• [Текст задания] Пожалуйста, перепишите слово в слово из отрывка о собрании в Доме кино часть от «Так что, впервые» до «не выступил никто.» включительно.

• [Отрывок со страницы]
>>>>>

Так что, впервые в жизни не сумев избежать бинарного выбора, ненавистного «или – или» (потому что третьего быть просто не могло), он выбрал верно. А впрочем, и тут обманул тех, кто выбор ему навязал. Он и остался, и не остался: жить ему оставалось полтора года.
6
Собрание проходило в Доме кино на улице Воровского: там теперь Театр киноактера, это ровно напротив правления Союза писателей. В самом союзе не было зала, способного вместить всех литераторов Москвы.
Некоторые в этот день вообще уехали из Москвы. Иные заболели. Самые храбрые просто не пришли. В защиту не выступил никто.
Председательствовал Сергей Сергеевич Смирнов (Ивинская определила его как «порядочного человека» – так, поясняет она, называли тех, кто делает подлости не по собственной инициативе, а исключительно по приказу сверху). Он говорил о том, что Пастернак всегда был далек от народа, что друзья его защищали, но теперь он показал истинное лицо; что его считали аполитичным – а он написал остро политический роман; что он попал в компанию с такими реакционерами, как Камю и Черчилль… Был упомянут Кнут Гамсун, к чьему дому приходили читатели и бросали за ограду его книги. Гамсун, напомним, во время Второй мировой был одним из немногих норвежских интеллектуалов, открыто вставших на сторону Гитлера и печатавшихся в фашистской прессе. За коллаборационизм он был подвергнут домашнему аресту.

<<<<<

• [Выдержки из листинга]
>>>>>

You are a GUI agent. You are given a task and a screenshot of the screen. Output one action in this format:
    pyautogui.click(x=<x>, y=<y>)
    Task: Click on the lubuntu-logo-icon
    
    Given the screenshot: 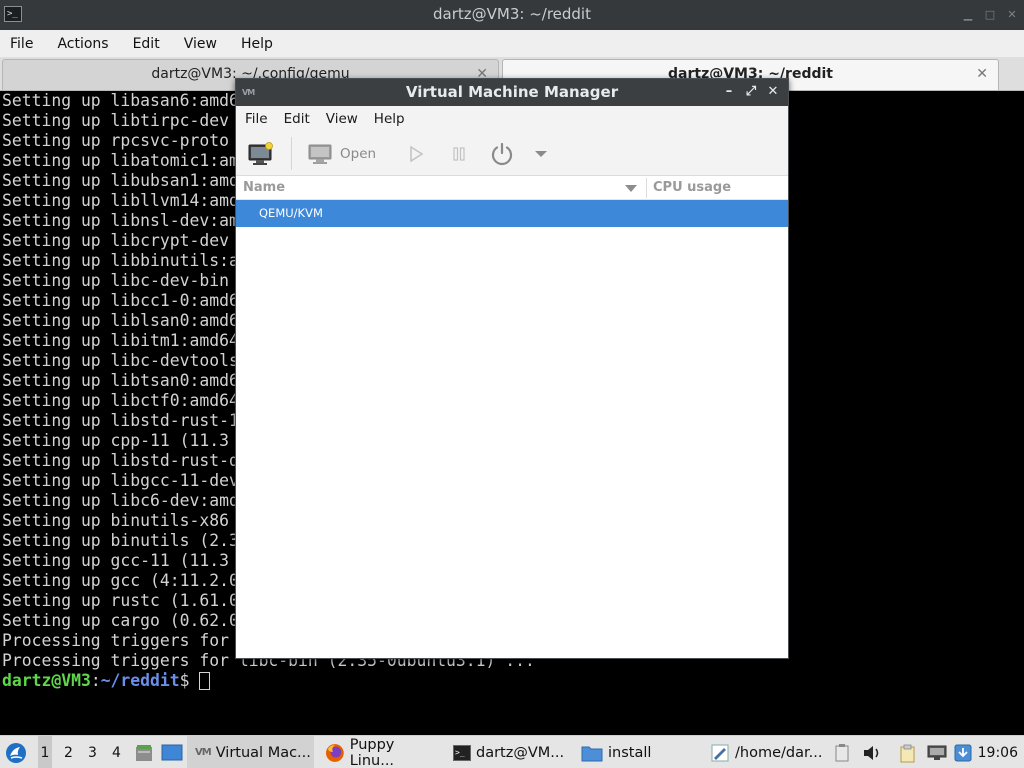 What is the action you would take?
    pyautogui.click(x=16, y=752)
    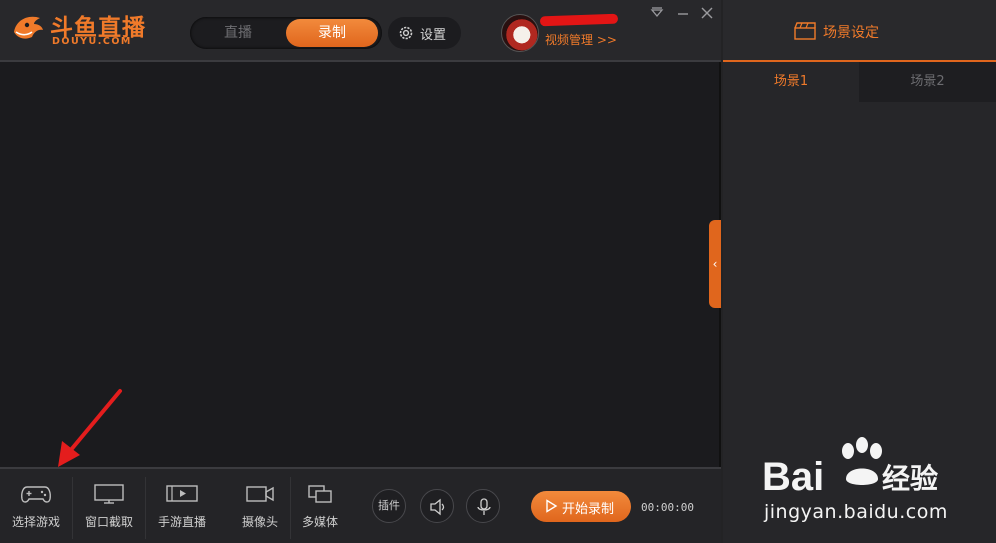 The height and width of the screenshot is (543, 996). What do you see at coordinates (791, 82) in the screenshot?
I see `tab-scene-1: 场景1` at bounding box center [791, 82].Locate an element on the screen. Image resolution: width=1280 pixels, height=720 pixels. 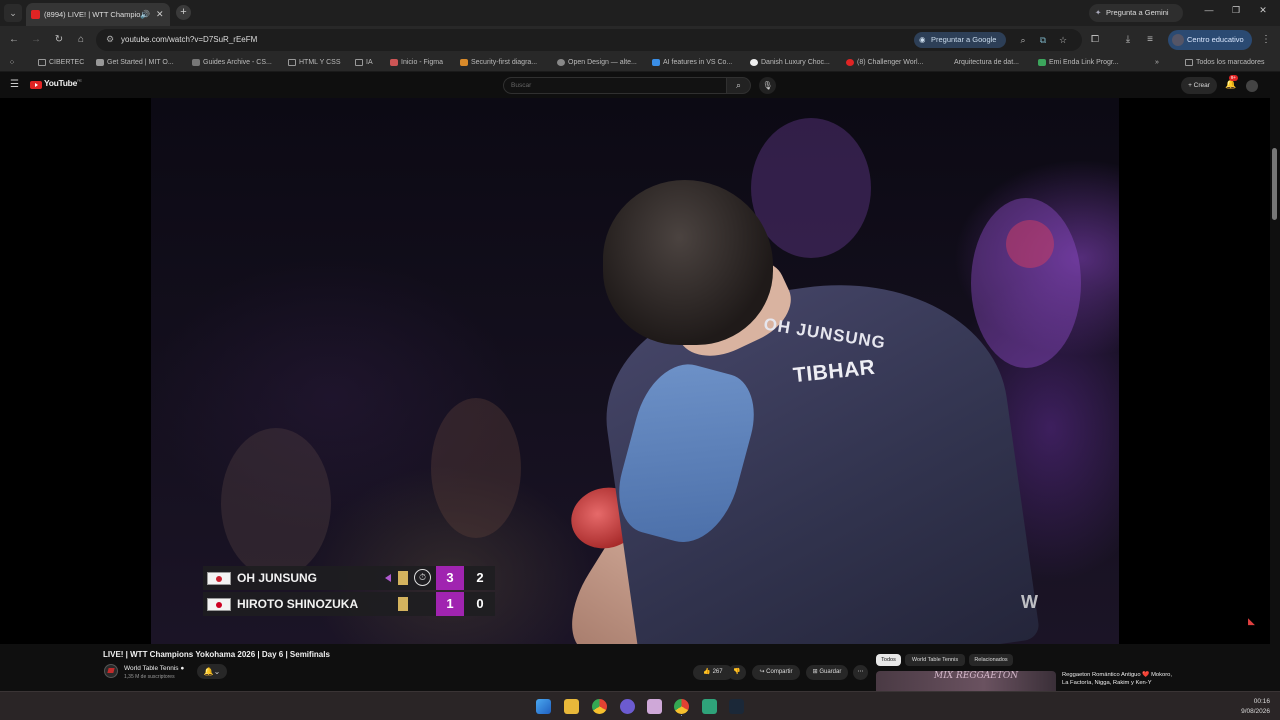
browser-menu-icon: ⋮ is located at coordinates (1266, 40).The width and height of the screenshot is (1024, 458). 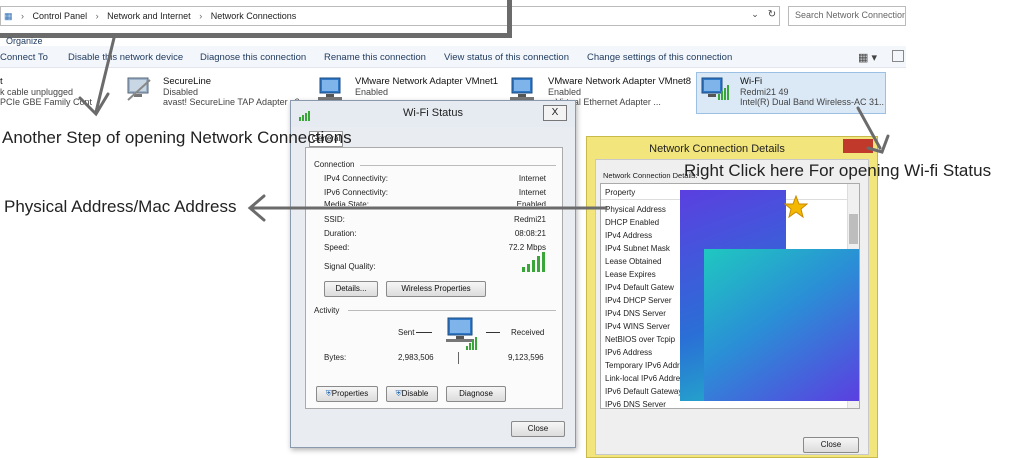 I want to click on wifi-adapter-icon, so click(x=715, y=88).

<<<<<

• [Поле ответа]
Так что, впервые в жизни не сумев избежать бинарного выбора, ненавистного «или – или» (потому что третьего быть просто не могло), он выбрал верно. А впрочем, и тут обманул тех, кто выбор ему навязал. Он и остался, и не остался: жить ему оставалось полтора года.
6
Собрание проходило в Доме кино на улице Воровского: там теперь Театр киноактера, это ровно напротив правления Союза писателей. В самом союзе не было зала, способного вместить всех литераторов Москвы.
Некоторые в этот день вообще уехали из Москвы. Иные заболели. Самые храбрые просто не пришли. В защиту не выступил никто.